Libération de Khadija Ismayilova

Crédit photo : Olga Anatolevna Zaharova, Wikimedia Commons

Crédit photo : Olga Anatolevna Zaharova, Wikimedia Commons

La journaliste azerbaïdjanaise, détenue depuis le 5 décembre 2014 pour avoir révélé des affaires de corruption au sein du gouvernement de son pays, vient d’être relâchée suite à la décision de la Cour suprême de réduire sa peine et de prononcer le sursis. Condamnée à 7 ans et demi de prison, elle avait obtenu le 3 mai le prix Guillermo Cano, décerné par l’Unesco aux journalistes opprimés. Plusieurs cas similaires se sont produits ces derniers temps : le 28 mars dernier, l’avocat des droits humains Intigam Aliyev a été libéré après un an et demi d’emprisonnement. Deux militants antirégime, les époux Yunus, l’ont été quant à eux le 19 avril, avant d’émigrer aux Pays-Bas.

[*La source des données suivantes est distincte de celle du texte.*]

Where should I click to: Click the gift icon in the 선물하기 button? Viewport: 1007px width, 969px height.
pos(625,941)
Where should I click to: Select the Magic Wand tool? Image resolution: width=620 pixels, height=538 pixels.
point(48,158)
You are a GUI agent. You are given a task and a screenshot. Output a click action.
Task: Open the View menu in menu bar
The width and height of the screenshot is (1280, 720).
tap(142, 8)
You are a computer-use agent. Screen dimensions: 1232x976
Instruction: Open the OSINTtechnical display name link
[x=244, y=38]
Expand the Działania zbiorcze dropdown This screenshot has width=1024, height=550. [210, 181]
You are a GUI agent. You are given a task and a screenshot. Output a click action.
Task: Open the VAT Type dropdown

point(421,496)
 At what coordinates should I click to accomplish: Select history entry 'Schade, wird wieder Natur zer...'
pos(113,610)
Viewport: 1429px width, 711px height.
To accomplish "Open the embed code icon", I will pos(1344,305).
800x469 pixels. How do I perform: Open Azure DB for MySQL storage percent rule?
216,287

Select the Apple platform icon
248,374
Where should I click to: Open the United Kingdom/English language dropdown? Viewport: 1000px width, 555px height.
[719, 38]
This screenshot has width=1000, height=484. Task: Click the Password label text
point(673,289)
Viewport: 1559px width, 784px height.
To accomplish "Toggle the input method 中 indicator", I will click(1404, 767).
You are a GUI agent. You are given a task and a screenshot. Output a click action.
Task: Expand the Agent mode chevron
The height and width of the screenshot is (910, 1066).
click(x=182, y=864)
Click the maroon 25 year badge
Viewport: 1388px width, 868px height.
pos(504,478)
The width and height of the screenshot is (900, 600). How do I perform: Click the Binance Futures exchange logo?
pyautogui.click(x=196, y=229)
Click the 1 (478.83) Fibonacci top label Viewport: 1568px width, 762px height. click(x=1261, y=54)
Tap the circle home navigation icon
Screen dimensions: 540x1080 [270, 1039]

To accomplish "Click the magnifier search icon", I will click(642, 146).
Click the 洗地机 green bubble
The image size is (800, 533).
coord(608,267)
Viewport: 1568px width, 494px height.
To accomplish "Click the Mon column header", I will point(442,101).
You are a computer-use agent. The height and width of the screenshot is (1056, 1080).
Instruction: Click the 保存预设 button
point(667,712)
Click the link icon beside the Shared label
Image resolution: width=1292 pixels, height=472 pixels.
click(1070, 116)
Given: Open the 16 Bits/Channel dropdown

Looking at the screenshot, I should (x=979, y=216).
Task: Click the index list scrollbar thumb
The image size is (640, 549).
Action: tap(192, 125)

Ces développements positifs donnent à espérer la fin de la répression politique en Azerbaïdjan

 

 

 

 

 

Indonésie : les enfants du tabac

Crédit photo : Merbabu, Wikimedia Commons

Crédit photo : Merbabu, Wikimedia Commons

Plusieurs milliers d’enfants indonésiens sont employés par l’industrie du tabac dans des conditions dangereuses. Human Rights Watch rapporte en effet que ces jeunes, voire très jeunes, ouvriers sont exposés, parfois dès l’âge de huit ans, à la nicotine et aux produits chimiques. Ils doivent également utiliser des objets tranchants et porter de lourdes charges. Ces conditions de travail menacent gravement leur développement et leur santé. Ce rapport se base sur 132 enfants-ouvriers, dont la moitié a rapporté souffrir de nausée et de maux de tête, symptômes clairs d’une intoxication à la nicotine. En conséquence, Human Rights Watch demande aux firmes de tabac de ne pas faire appel à des fournisseurs employant des enfants et au gouvernement indonésien d’agir afin que les conditions de travail soient réglementées.